Criminals operate mostly through the dark web, a hidden space on the internet that can be accessed via special browsers and software. The dark web pages and forums are more difficult to track, which is why criminal prefer this approach to run large-scale operations. Currently, there are over 12,000 marketplaces and about 34,000 cryptotheft offerings for hackers to pick from there.
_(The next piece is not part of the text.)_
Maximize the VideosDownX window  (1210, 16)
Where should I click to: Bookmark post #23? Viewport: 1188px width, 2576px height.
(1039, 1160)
In fact, a whole market has been formed, reaching about $6.7 million.
“You just have to able to log in and be able to buy the thing — you can call customer support and they'll give you tips,” McElroy stated, referring to the dark web.
The attacks can come either from organized groups or from individuals who are trained engineers.
“It could just be two people in Romania needing to pay rent,” he said.
According to the report, crypto exchanges have been the most common target for hackers, accounting for 27% of all the attacks in 2018. For example, at the beginning of the year, cybercriminals stole $530 million worth of NEM from Coincheck.
After exchanges, businesses are the second target, with 21% of the attacks.
When it comes to targeted cryptocurrencies, Monero is by far the most preferred, with 44% of all cybercrimes focused on it. That is because this coin is more difficult to trace and has lower transaction fees. Bitcoin accounted for only 10% of attacks.